St. Louis Browns, Philadelphia Athletics

The 1950s were turbulent times for baseball fans. In 1953, the St. Louis Browns moved to Baltimore and the Boston Braves went west to Milwaukee. Ned Garver, who won 20 games for the 1951 Browns (52-102), was alluding to the club’s attendance problems when he said: “Our fans never booed us. They wouldn’t dare. We outnumbered ’em.” Today, however, the franchise’s legacy is alive and well. This year the St. Louis Browns Historical Society and Fan Club celebrates its 25th anniversary.

Predictably, attendance was also an issue for the Philadelphia Athletics. When the franchise moved to Kansas City after being sold in late 1954, the news didn’t come as a surprise. “For a couple of years it was clear the A’s were running out of money,” recollects Athletics buff Dave Jordan, who serves as chairman of the Philadelphia Athletics Historical Society in Hatboro, Pennsylvania. “The city couldn’t support both the A’s and the Phillies,” he says, before admitting that when the mayor announced a Save the A’s committee, “I was one of the few people who took him seriously.”

Ironically, the Athletics Historical Society remains a robust organization with 800 members spread coast-to-coast. The society puts out a bi-monthly newsletter, operates a museum and holds functions to which original players are invited. There are a few youngish members, but for the most part, its ranks are filled with individuals who were Shibe Park regulars in the days of Lefty Grove, Jimmie Foxx, Eddie Collins and Mickey Cochrane.

For his part, Jordan’s favorite memory of the Athletics is the team’s 24-inning game against the Detroit Tigers on July 21, 1945, which was called due to darkness. “I kept score for 22 innings until I ran out of space,” he says, adding that he donated the incomplete scorecard to the A’s museum.

When the team moved to Kansas City, Jordan couldn’t help but remain a fan. “In 1955 and ’56 I went to Yankee Stadium when Kansas City was in town, but it wasn’t the same. They changed the numbers of quite a few players and I had to face the fact that the Phillies were all we had left,” he laments.

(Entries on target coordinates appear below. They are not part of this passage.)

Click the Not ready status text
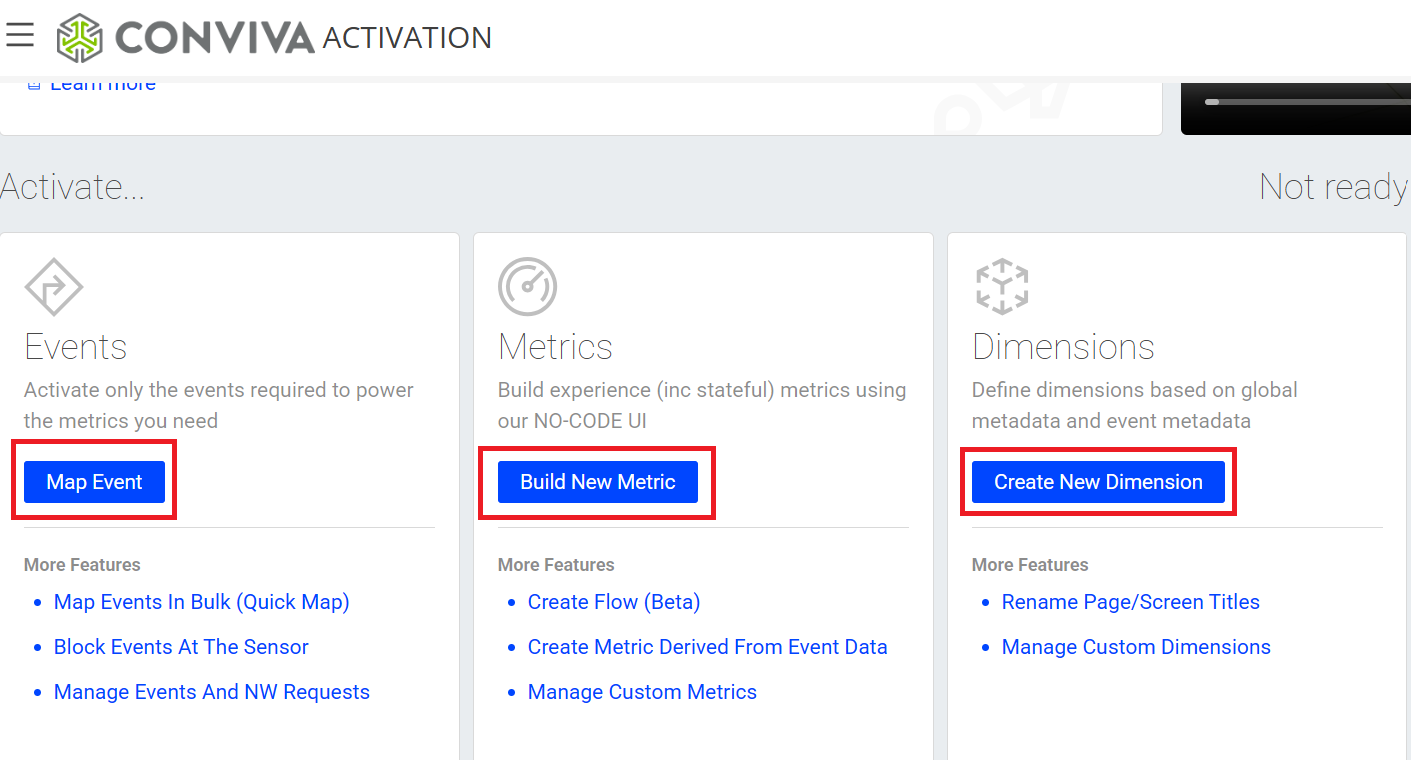click(x=1332, y=187)
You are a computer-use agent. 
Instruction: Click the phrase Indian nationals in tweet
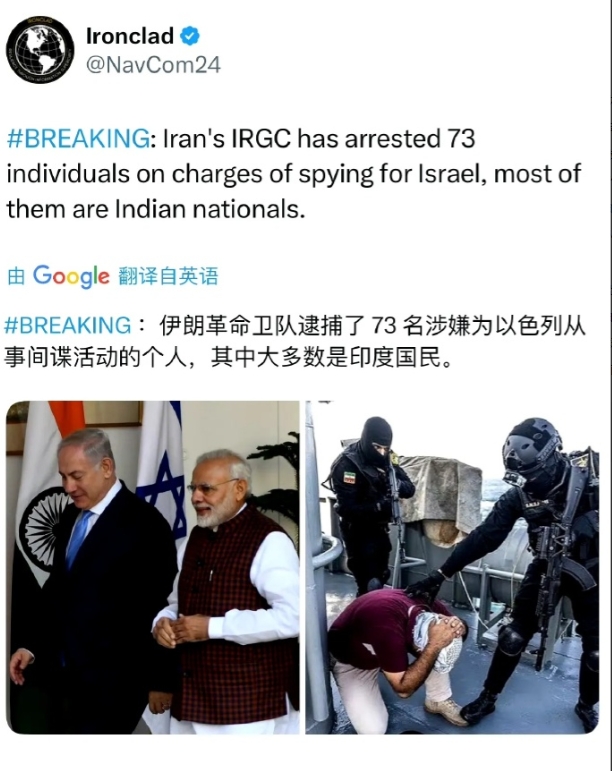click(207, 209)
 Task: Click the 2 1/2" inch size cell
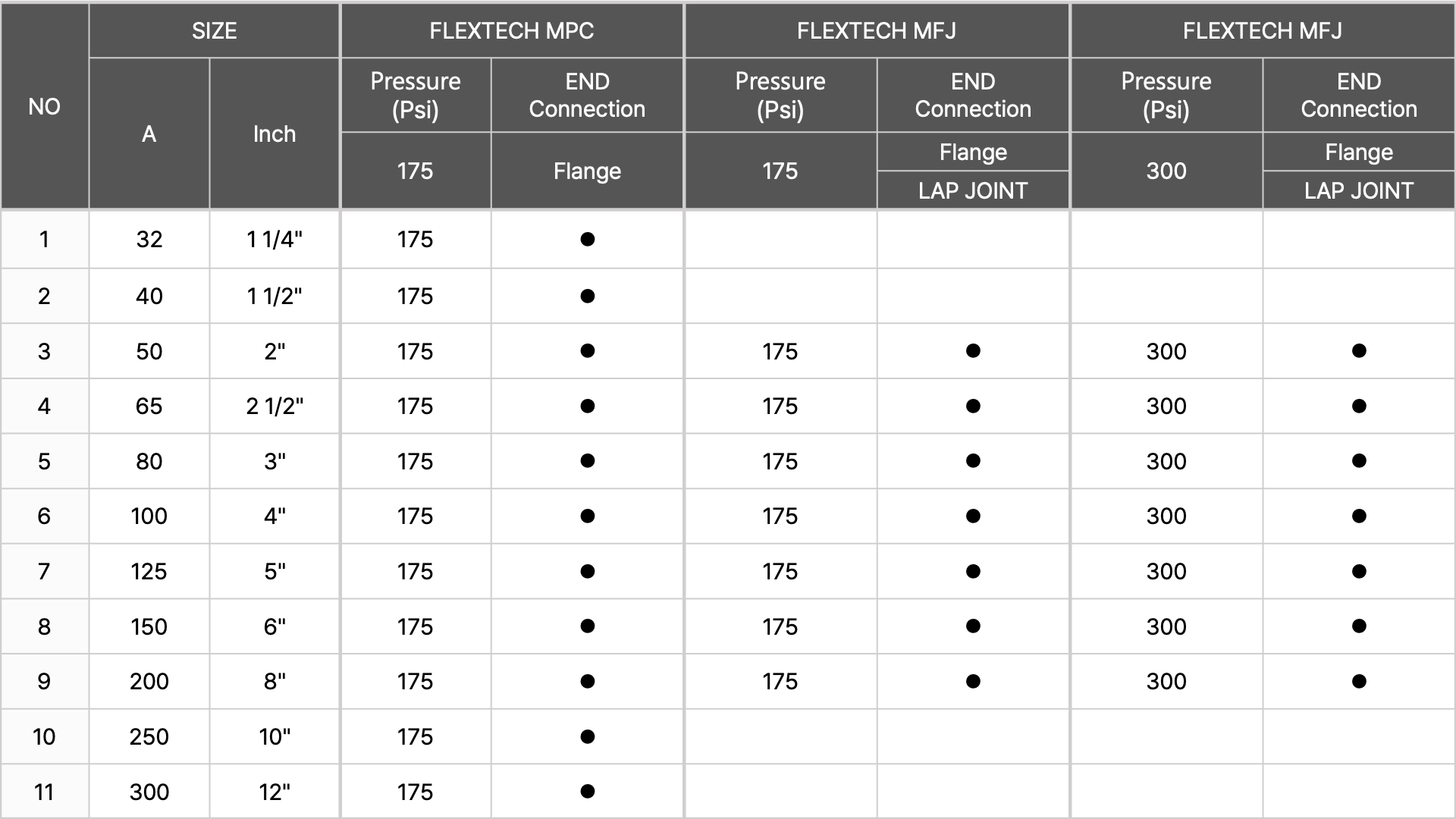(x=275, y=406)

The Future Ain’t What it Used to Be

Of course, the once middle-aged fans of teams like the Philadelphia Athletics are now senior citizens and elder statesmen. “That’s something we at the society think about,” Jordan confesses. “Until recently, we had a big breakfast in the fall, and hundreds of people would show up.” But with the volunteers getting old, the functions are now being scaled back. (Never mind the fact that there are fewer and fewer players alive who wore the uniform.)

If nothing else, concessions to age are being felt in the sports memorabilia market. Mike Heffner, president of Lelands—a Bohemia, New York-based sports memorabilia auction house—says the 1980s and ’90s were the boom years for memorabilia of defunct clubs. “In the past few years, we’ve noticed a slowdown. People who were following teams in the 1940s and ’50s are mostly retired,” he says, “while others have passed away and their collections have been sold.”

Yet some items remain valuable not because of the passion of fans but because of their scarcity. The Seattle Pilots, for instance, played one season in Seattle (1969) before being reincarnated as the Milwaukee Brewers. “The Pilots didn’t have a huge fan base. And there aren’t a tremendous amount of devotees out there,” begins Heffner. “But a uniform patch or a team-signed ball is rare, so it’s tremendously collectible."

Similarly, the Houston Colt .45s (re-named the Astros in 1965), “were a terrible team, but they had really neat uniforms with a pistol on the front so the uniforms are highly collectible,” advises Heffner.

For better or worse, the latest franchise to join the brotherhood of bygone teams—the Montreal Expos—doesn’t show the same kind of promise in terms of memorabilia. “Canada and baseball don’t go together,” opines Heffner, highlighting the fact that the Expos moved to Washington D.C. in 2005, and now operate as the Nationals.

Of course, for fans like Gabriel, Kent and Jordan, their lifelong devotion has never been about money or memorabilia. Their teams may not be in the box scores and the ballparks long gone, but their boys of summer never grow old.